Anche la nostra Cassa Depositi e Prestiti (CDP) è molto simile alla struttura della KfW. A confronto, però, è anch’essa molto più limitata nelle sue attività. Entrambe sono attive in parecchie operazioni congiunte, per esempio, nel Long Term Investors Club (LTIC). Quest’ultimo, si ricordi, dopo la Grande Crisi del 2008 è stato creato proprio con il compito di promuovere investimenti produttivi e infrastrutturali di lungo periodo in alternativa alla disastrosa finanza “mordi e fuggi”.

Per statuto la nostra CDP, che gestisce ingenti capitali generati dalla raccolta di risparmio popolare (oltre 342 miliardi di euro) attraverso le obbligazioni emesse dalle Poste Italiane, è “ingessata” su operazioni specifiche relative agli investimenti locali. Da qualche anno ha creato anche un fondo di sostegno agli investimenti nelle Pmi e ha dovuto cambiare lo statuto per avere la possibilità di operare anche nell’internazionalizzazione dei mercati a sostegno delle imprese italiane che esportano e operano all’estero. Prima non era consentito.

L’emergenza economica provocata dal coronavirus, con la sospensione del Patto di stabilità europeo, potrebbe diventare l’opportunità, la classica “window of opportunity”, per ripensare e rimodellare certi enti italiani. Senza inventare cose nuove si potrebbe “copiare” ciò che la Germania ha fatto e dare alla nostra CDP gli stessi poteri e le stesse prerogative della KfW.

Certo non si risolverebbero i gravi problemi storici dell’Italia, quali un debito pubblico troppo elevato, un’evasione fiscale sproporzionata, una corruzione intollerabile, una burocrazia inefficiente e tasse elevate su produzione e lavoro.

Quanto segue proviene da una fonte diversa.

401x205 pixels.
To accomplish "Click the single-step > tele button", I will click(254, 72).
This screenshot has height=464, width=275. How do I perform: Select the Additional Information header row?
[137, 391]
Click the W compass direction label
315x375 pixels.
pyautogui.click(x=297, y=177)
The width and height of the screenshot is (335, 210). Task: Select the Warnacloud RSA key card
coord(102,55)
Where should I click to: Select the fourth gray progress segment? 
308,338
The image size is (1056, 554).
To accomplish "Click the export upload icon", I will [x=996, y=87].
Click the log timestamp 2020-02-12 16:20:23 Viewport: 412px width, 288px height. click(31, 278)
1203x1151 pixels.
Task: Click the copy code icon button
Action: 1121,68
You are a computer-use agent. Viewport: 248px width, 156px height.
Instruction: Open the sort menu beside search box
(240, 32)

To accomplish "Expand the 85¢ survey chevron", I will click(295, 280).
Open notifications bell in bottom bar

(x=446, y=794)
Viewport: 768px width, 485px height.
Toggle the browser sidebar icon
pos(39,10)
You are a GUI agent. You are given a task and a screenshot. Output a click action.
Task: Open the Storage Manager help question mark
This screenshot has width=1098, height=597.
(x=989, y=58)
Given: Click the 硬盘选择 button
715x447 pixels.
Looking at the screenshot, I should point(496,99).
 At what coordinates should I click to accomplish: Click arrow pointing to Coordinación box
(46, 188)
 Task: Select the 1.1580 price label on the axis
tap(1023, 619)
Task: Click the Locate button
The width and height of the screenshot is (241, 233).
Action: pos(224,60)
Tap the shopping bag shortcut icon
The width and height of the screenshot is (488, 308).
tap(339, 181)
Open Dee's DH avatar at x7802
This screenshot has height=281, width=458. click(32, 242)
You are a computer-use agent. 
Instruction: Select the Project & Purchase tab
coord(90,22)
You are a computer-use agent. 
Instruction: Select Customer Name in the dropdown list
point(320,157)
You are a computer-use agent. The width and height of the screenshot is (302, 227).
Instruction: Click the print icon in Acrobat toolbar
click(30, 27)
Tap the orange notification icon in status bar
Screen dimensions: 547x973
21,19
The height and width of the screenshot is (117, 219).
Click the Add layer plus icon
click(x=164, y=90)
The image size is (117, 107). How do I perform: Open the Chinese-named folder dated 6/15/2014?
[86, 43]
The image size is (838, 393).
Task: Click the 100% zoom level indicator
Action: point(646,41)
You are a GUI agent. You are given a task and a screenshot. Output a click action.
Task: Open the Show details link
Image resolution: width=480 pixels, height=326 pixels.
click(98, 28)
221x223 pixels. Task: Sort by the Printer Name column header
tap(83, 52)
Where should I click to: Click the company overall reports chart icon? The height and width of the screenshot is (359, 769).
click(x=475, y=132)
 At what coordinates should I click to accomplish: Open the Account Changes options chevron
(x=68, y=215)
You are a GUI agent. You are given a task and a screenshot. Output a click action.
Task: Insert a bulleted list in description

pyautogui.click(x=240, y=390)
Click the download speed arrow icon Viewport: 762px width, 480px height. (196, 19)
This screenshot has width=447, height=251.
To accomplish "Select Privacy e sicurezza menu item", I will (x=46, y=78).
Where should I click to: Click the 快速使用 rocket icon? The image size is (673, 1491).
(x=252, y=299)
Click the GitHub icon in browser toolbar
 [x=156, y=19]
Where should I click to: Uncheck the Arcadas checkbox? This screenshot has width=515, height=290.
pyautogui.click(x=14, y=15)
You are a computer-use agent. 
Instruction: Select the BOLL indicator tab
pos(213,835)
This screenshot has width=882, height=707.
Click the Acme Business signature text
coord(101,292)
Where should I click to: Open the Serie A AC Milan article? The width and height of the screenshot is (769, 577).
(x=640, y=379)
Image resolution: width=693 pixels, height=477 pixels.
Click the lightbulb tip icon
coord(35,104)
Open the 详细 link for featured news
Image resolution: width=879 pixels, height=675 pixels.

Questi sono problemi e sfide ineludibili per lo Stato italiano. Ma, almeno, avremmo un ente, una sorta di banca nazionale per lo sviluppo, certamente più controllata e più efficiente.

Si tenga presente, inoltre, che i 550 miliardi di euro di investimenti annunciati dal governo tedesco non vanno a incrementare il debito pubblico nazionale. Saranno gestiti dalla KfW che, in quanto ente indipendente, non entra nel computo del bilancio nazionale. Lo stesso avverrebbe con l’utilizzo della CDP “rafforzata”.

Qualsiasi aumento della spesa pubblica da parte del nostro governo, sia per l’emergenza sia per altre esigenze, andrà, invece, ad aumentare direttamente il nostro debito pubblico.

Non si tratterebbe di una furbizia ma di un semplice ritorno all’idea della “banca nazionale per lo sviluppo”.

Guardando oltre l’attuale emergenza, il presidente Mattarella giustamente ha detto che “per rinascere ci è richiesta la stessa unità del dopoguerra”.  E noi, più modestamente, riteniamo siano necessari anche istituzioni, tempi e programmi economici simili.